Les chercheurs n’ont pas retrouvé de DP IEL chez les souris dépourvues de germes, vivant dans un environnement stérile et de ce fait, non exposées aux bactéries. Faut-il en conclure que les bactéries intestinales jouent un rôle dans la production de ces cellules immunitaires favorisant la tolérance ? Pour répondre à cette question, les chercheurs ont colonisé l’intestin de souris dépourvues de germes avec des bactéries du genre Lactobacillus et du genre Bacteroides. Ils ont alors constaté qu’en effet, un type de bactérie conduisait à la fabrication de DP IEL chez les souris : Lactobacillus reuteri. Et curieusement, l’ajout d’autres espèces de bactéries, bien que n’induisant pas la production de DP IEL, renforçait l’effet de L. reuteri.
Les scientifiques ont également observé qu’un certain composant alimentaire devait être présent dans la nourriture des souris pour initier cette production de DP IEL : le L-tryptophane, un acide aminé essentiel constituant de base des protéines. Le tryptophane est retrouvé dans des aliments tels que le soja, le lait, les fruits secs, les œufs, et les yaourts. La substance active intervenant dans la production de DP EIL s’est révélée être un produit dérivé du métabolisme du tryptophane dénommé acide indole-3— lactique. Par ailleurs, davantage de DP IEL ont été recensés chez les souris nourries avec des aliments riches en L-tryptophane.
Au vu de ces résultats, les chercheurs ont conclu que, chez les souris étudiées, L. reuteri « collaborait » avec le tryptophane issu de l’alimentation pour produire les DP IEL.
La tolérance des éléments présents dans l’intestin dépendra du lien entre les cellules du corps, les bactéries et les cellules immunitaires
Le fait que la maturation des cellules immunitaires anti-inflammatoires DP IEL dépende de L. reuteri et des métabolites du tryptophane est juste un nouvel exemple de travail en équipe entre alimentation et microbes en tant que facteur important dans ces processus immunitaires.
Par contre, nous ne savons pas si le processus est exactement le même chez l’Homme.

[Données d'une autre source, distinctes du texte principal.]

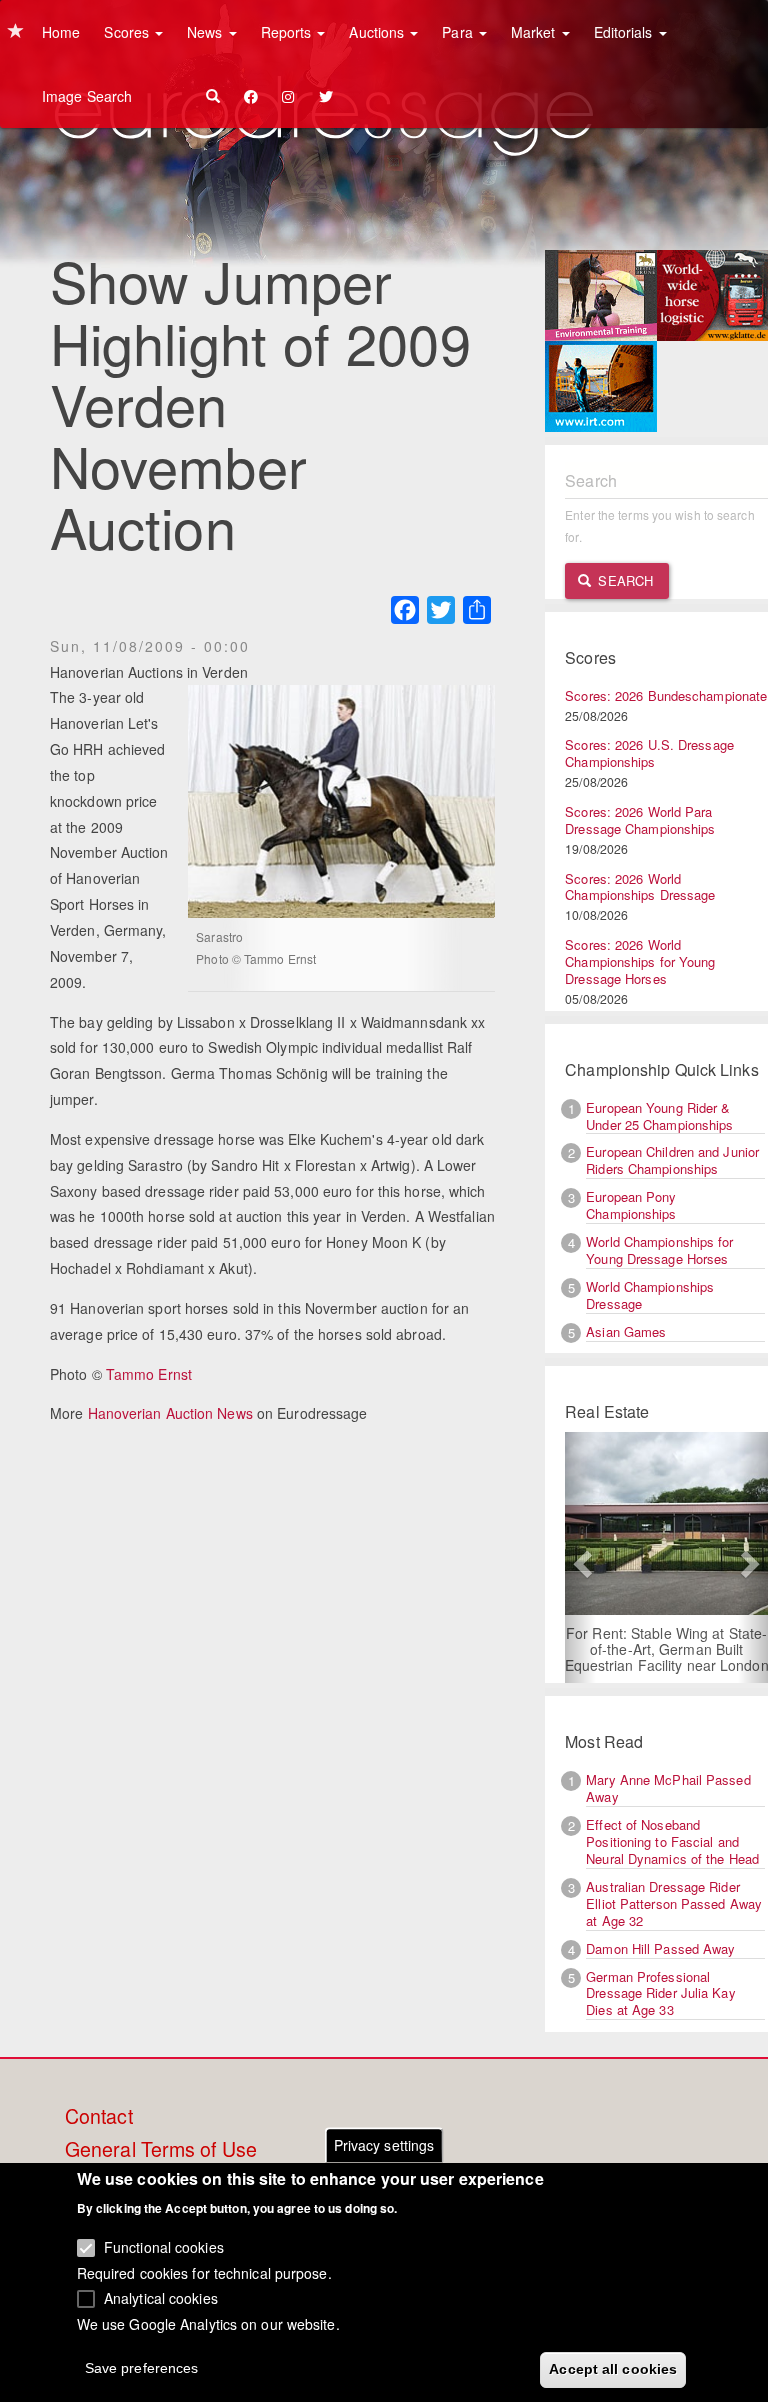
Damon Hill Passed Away (660, 1948)
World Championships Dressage (650, 1295)
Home (61, 32)
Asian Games (626, 1331)
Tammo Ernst (149, 1374)
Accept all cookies (613, 2369)
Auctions (378, 32)
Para (459, 32)
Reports (288, 32)
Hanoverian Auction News (170, 1413)
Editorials (625, 32)
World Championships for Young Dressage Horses (659, 1250)
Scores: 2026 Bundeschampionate (666, 695)
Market (535, 32)
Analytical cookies (161, 2298)
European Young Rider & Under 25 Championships (659, 1116)
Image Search (87, 96)
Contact (99, 2117)
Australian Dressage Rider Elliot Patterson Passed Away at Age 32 (674, 1903)
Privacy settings (384, 2145)
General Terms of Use (161, 2150)
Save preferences (142, 2368)
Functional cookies (164, 2247)
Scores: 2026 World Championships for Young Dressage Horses (640, 961)
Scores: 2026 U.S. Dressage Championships (649, 753)
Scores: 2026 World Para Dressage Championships (640, 820)
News (207, 32)
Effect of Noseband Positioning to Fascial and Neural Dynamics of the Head (672, 1841)
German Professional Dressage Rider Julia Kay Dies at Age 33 (660, 1993)
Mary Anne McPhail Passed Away (668, 1788)
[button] (580, 1557)
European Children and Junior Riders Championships (672, 1160)
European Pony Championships (631, 1205)
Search (623, 580)
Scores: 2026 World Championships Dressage (640, 887)
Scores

Cependant, « … nous devons sans doute encourager le développement de ces cellules, étant donné qu’elles contrôlent l’inflammation à la surface interne des intestins, » explique l’auteur principal, Luisa Cervantes-Barragan, de la Faculté de Médecine de l’Université de Washington. « Des niveaux élevés de tryptophane en présence de L. reuteri induiraient potentiellement la croissance de cette population. » Les auteurs estiment qu’un jour, les recherches aboutiront à de nouvelles interventions pour traiter les maladies liées à l’inflammation telles que les maladies inflammatoires chroniques de l’intestin, en les modulant grâce aux DP IEL.
Référence :
Cervantes-Barragan L, Chai JN, Tianero MD, DiLuccia B, Ahern PP, Merriman J, Cortez VS, Caparon MG, Donia MS, Gilfillan S, Cella M, Gordon JI, Hsieh C-S, Colonna M. Lactobacillus reuteri induces gut intraepithelial CD4 CD8 alpha alpha T cells. Science. 2017 ; 357 (6353) : 806-810. doi : 10.1126/science.aah5825.